Na administração pública, a regra é a publicidade e a exceção é o sigilo, consoante o sistema republicano democrático adotado pelo legislador constituinte. A transparência dos negócios públicos e a prestação de contas são necessárias ao controle pela sociedade. As sessões e audiências dos órgãos judiciários devem ser públicas. O sigilo será permitido para proteger o direito à intimidade do interessado, desde que não prejudique o interesse público à informação (CR 93, IX). A publicidade e a impessoalidade são princípios obrigatórios para a administração pública (o que inclui a atividade policial). A publicidade dos atos, programas, obras, serviços, campanhas dos órgãos públicos, deverá revestir o caráter educativo, ou informativo, ou de orientação social, sendo vedados símbolos ou imagens que caracterizem promoção pessoal de autoridades ou servidores públicos (CR 37 caput + §1º).
Quando o sigilo for imprescindível à segurança da sociedade ou do Estado, os órgãos públicos poderão negar acesso às informações. Quanto aos atos processuais, a lei poderá restringir a respectiva publicidade se assim o exigir a defesa da intimidade ou o interesse social (CR 5º, XXXIII + LX). No inquérito, a autoridade deve assegurar o sigilo necessário à elucidação do fato ou exigido pelo interesse da sociedade (CPP 20). Esse dever não servirá de pretexto para abuso, nem para frustrar o exercício do direito à informação (CR 5º, XIV + 220). Se, da publicidade do ato processual, puder resultar escândalo, grave inconveniente, ou perigo de perturbação da ordem, o juiz poderá decretar o sigilo (portas fechadas, CPP 792, §1º). A Convenção Americana Sobre Direitos Humanos, celebrada em São José da Costa Rica, em 22/11/1969, incorporada ao ordenamento jurídico brasileiro pelo decreto 678/1992, dispõe: O processo penal deve ser público, salvo no que for necessário para preservar os interesses da justiça (art.8º, 5).

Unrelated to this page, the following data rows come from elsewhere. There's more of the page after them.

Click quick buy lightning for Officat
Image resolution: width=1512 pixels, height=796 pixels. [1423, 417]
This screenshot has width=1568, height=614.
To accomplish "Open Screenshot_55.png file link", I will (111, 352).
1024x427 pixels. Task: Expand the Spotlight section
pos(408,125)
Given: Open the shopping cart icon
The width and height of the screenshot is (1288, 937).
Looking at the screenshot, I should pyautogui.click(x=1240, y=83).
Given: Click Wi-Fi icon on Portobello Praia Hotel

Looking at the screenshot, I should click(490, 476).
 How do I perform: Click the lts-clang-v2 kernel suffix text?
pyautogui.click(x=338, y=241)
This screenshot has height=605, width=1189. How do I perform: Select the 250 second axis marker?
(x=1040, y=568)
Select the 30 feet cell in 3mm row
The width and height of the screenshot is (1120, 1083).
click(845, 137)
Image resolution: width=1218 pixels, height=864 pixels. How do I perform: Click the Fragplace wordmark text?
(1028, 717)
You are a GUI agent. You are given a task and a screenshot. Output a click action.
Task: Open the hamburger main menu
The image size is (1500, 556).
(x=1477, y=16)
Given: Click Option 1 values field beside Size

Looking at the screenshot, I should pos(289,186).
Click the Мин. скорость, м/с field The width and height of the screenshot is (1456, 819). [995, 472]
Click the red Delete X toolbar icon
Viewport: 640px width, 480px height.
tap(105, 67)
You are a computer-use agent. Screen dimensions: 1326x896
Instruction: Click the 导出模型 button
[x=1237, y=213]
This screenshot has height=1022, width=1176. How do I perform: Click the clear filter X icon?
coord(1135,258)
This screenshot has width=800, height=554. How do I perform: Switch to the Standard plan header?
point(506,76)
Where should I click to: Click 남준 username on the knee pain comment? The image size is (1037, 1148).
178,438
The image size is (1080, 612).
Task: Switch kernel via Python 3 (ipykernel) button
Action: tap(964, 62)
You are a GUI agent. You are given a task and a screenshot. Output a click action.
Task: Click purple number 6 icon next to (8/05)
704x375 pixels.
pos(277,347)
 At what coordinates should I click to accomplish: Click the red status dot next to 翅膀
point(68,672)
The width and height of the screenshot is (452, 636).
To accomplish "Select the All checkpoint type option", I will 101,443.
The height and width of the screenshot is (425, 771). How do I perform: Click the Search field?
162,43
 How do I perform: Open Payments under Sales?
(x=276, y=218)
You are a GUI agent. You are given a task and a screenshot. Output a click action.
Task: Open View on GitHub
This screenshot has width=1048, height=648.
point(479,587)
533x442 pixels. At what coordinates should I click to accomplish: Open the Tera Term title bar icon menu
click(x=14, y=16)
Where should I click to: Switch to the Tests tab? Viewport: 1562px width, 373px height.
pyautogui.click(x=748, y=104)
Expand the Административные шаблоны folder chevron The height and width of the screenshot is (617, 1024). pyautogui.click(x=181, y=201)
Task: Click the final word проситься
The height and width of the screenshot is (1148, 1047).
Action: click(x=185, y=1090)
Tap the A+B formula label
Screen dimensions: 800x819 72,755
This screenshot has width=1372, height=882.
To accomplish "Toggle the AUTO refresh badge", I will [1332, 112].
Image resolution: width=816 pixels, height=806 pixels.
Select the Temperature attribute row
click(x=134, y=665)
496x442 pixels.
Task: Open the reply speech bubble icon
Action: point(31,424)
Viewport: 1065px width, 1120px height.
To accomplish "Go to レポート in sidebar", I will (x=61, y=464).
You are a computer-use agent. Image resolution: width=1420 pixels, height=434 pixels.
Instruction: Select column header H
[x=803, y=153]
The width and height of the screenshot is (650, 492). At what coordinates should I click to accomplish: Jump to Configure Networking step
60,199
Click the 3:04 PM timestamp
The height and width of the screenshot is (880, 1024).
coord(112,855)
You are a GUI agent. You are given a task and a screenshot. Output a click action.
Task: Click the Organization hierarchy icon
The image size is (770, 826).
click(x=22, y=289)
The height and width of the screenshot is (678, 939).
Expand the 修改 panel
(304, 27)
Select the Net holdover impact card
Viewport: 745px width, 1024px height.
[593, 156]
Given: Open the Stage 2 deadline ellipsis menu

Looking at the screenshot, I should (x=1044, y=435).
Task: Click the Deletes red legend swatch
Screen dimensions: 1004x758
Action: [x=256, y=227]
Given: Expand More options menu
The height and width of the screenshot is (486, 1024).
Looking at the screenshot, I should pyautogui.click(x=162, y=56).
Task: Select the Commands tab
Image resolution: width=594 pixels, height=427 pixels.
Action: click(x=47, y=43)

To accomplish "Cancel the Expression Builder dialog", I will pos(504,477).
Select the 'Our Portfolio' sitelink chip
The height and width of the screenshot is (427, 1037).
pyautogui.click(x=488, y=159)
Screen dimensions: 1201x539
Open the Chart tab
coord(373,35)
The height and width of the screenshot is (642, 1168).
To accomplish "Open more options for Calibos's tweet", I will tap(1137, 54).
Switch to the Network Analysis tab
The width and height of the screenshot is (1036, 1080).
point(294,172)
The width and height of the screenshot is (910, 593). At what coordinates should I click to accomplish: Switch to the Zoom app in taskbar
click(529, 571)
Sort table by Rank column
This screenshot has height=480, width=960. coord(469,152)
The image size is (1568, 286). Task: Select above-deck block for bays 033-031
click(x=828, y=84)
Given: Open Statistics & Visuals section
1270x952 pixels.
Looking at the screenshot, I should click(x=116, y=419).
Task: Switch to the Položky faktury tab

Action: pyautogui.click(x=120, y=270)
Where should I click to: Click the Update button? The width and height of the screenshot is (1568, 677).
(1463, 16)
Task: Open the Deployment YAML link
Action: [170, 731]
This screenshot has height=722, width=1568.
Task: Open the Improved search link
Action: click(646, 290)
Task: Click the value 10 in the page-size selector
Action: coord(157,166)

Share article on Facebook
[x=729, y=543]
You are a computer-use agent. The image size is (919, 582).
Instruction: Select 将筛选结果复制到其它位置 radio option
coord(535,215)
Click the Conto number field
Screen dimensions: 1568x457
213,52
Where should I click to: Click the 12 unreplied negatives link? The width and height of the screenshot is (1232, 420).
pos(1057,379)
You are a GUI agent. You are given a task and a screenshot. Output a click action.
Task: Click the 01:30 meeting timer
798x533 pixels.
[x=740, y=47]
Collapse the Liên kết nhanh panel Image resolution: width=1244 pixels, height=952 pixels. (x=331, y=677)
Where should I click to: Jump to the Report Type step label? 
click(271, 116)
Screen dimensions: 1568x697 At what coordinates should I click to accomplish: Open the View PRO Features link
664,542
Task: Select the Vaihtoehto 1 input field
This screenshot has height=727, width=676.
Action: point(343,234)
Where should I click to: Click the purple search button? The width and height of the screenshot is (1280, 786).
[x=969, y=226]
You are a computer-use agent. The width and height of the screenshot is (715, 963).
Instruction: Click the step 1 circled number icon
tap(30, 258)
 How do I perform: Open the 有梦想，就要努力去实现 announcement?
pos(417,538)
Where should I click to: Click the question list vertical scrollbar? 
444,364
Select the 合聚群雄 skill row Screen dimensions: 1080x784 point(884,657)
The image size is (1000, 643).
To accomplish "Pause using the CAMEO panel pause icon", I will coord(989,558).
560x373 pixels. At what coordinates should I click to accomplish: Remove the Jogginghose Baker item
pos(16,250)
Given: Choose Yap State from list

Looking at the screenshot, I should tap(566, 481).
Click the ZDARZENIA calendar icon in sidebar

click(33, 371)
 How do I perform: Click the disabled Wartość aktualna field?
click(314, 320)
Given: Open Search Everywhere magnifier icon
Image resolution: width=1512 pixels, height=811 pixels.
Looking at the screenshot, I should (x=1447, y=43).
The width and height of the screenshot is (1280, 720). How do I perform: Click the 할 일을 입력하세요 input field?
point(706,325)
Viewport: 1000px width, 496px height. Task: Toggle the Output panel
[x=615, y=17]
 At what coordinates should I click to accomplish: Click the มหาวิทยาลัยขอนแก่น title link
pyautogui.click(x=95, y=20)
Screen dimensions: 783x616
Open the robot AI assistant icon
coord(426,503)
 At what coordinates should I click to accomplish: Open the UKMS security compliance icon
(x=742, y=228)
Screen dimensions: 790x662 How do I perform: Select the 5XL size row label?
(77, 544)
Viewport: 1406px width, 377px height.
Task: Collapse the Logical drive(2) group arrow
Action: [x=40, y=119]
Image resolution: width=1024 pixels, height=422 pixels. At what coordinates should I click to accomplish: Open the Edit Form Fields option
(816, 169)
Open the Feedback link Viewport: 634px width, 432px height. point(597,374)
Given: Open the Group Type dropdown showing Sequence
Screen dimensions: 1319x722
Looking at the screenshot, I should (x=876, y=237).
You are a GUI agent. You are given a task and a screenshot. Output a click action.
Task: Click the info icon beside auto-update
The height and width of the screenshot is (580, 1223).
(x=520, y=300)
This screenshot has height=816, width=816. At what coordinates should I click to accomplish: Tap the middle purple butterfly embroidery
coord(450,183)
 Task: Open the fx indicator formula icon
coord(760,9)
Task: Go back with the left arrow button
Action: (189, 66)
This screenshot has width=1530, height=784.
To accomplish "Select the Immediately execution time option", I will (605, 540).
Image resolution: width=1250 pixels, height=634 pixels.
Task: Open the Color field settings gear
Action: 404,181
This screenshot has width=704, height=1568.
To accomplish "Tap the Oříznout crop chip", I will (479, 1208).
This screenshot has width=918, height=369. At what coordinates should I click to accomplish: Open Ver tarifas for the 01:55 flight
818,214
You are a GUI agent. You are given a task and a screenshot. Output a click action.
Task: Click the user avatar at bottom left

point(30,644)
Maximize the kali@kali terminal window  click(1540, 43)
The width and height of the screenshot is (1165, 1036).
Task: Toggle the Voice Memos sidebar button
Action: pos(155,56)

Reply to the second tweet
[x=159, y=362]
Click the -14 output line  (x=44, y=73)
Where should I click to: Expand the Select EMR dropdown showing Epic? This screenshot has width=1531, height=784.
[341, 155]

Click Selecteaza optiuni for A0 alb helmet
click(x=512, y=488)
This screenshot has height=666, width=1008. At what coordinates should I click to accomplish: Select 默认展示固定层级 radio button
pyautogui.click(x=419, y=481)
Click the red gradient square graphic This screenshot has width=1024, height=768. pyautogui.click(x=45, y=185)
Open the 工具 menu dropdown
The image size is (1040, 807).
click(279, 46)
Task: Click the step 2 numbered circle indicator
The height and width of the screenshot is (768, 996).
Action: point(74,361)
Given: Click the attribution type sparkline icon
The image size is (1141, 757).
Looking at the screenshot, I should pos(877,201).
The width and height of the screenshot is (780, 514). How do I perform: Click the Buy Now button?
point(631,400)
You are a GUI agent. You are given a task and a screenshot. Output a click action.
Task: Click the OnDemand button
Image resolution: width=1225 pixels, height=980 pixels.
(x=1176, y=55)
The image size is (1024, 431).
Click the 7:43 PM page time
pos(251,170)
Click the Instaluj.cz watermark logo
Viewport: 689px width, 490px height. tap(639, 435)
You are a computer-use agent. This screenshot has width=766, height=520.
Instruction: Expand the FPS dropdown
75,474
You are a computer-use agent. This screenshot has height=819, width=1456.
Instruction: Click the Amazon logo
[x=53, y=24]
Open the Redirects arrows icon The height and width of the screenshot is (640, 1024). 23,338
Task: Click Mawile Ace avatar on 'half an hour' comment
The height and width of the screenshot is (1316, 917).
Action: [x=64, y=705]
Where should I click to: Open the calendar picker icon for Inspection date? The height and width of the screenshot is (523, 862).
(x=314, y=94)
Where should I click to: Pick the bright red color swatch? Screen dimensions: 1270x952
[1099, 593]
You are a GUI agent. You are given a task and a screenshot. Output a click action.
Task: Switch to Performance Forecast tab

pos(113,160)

Ao decretar prisão preventiva ou sigilo, a autoridade deve explicar em que consiste a ameaça aos bens protegidos, descrever quais os fatos que caracterizam o interesse a ser protegido, arrolar os elementos da intimidade em jogo, indicar a situação real de perigo para a ordem pública, e assim por diante. Repetir, simplesmente, as palavras do texto constitucional ou legal, sem os devidos esclarecimentos e sem expor a real necessidade das medidas restritivas à liberdade de locomoção e ao direito à informação, equivale a decidir de forma arbitrária e ilegal.